The whole listing must be returned exactly, with no line missing.

=== Section Start ===

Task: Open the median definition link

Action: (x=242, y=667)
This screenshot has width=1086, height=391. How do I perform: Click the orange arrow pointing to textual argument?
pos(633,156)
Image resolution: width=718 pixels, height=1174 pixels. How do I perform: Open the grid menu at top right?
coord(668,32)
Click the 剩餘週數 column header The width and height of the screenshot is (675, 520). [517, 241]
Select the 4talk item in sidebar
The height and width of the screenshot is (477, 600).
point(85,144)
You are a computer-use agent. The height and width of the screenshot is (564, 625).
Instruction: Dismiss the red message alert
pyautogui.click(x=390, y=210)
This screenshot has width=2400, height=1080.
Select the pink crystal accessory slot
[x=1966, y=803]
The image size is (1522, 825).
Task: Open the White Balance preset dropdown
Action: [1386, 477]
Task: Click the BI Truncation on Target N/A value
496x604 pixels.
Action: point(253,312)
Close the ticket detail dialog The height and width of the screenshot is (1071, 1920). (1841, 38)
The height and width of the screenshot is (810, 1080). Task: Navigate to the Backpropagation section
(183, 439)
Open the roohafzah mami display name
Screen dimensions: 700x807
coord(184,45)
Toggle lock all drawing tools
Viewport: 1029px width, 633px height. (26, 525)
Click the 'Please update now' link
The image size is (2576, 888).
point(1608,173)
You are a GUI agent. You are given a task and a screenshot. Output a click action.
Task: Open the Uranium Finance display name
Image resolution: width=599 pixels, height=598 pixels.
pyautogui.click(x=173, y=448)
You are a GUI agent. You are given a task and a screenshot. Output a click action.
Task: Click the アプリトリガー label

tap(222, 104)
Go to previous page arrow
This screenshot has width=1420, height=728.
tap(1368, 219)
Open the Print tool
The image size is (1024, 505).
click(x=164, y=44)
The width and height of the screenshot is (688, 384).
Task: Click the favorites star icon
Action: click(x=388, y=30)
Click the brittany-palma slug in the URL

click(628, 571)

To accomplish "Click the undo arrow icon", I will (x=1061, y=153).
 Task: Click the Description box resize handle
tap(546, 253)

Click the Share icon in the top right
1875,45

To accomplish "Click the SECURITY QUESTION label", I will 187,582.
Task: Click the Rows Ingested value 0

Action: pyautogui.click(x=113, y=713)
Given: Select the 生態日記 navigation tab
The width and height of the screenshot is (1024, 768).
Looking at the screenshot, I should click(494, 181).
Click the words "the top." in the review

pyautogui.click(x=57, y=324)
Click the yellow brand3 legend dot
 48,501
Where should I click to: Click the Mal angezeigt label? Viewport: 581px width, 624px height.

=== Section End ===

Response to the exercise:
Task: Open the median definition link

Action: (x=242, y=667)
This screenshot has width=1086, height=391. How do I perform: Click the orange arrow pointing to textual argument?
pos(633,156)
Image resolution: width=718 pixels, height=1174 pixels. How do I perform: Open the grid menu at top right?
coord(668,32)
Click the 剩餘週數 column header The width and height of the screenshot is (675, 520). [517, 241]
Select the 4talk item in sidebar
The height and width of the screenshot is (477, 600).
point(85,144)
You are a computer-use agent. The height and width of the screenshot is (564, 625).
Instruction: Dismiss the red message alert
pyautogui.click(x=390, y=210)
This screenshot has width=2400, height=1080.
Select the pink crystal accessory slot
[x=1966, y=803]
The image size is (1522, 825).
Task: Open the White Balance preset dropdown
Action: [1386, 477]
Task: Click the BI Truncation on Target N/A value
496x604 pixels.
Action: point(253,312)
Close the ticket detail dialog The height and width of the screenshot is (1071, 1920). (1841, 38)
The height and width of the screenshot is (810, 1080). Task: Navigate to the Backpropagation section
(183, 439)
Open the roohafzah mami display name
Screen dimensions: 700x807
coord(184,45)
Toggle lock all drawing tools
Viewport: 1029px width, 633px height. (26, 525)
Click the 'Please update now' link
The image size is (2576, 888).
point(1608,173)
You are a GUI agent. You are given a task and a screenshot. Output a click action.
Task: Open the Uranium Finance display name
Image resolution: width=599 pixels, height=598 pixels.
pyautogui.click(x=173, y=448)
You are a GUI agent. You are given a task and a screenshot. Output a click action.
Task: Click the アプリトリガー label

tap(222, 104)
Go to previous page arrow
This screenshot has width=1420, height=728.
tap(1368, 219)
Open the Print tool
The image size is (1024, 505).
click(x=164, y=44)
The width and height of the screenshot is (688, 384).
Task: Click the favorites star icon
Action: click(x=388, y=30)
Click the brittany-palma slug in the URL

click(628, 571)

To accomplish "Click the undo arrow icon", I will (x=1061, y=153).
 Task: Click the Description box resize handle
tap(546, 253)

Click the Share icon in the top right
1875,45

To accomplish "Click the SECURITY QUESTION label", I will 187,582.
Task: Click the Rows Ingested value 0

Action: pyautogui.click(x=113, y=713)
Given: Select the 生態日記 navigation tab
The width and height of the screenshot is (1024, 768).
Looking at the screenshot, I should click(494, 181).
Click the words "the top." in the review

pyautogui.click(x=57, y=324)
Click the yellow brand3 legend dot
 48,501
Where should I click to: Click the Mal angezeigt label? Viewport: 581px width, 624px height.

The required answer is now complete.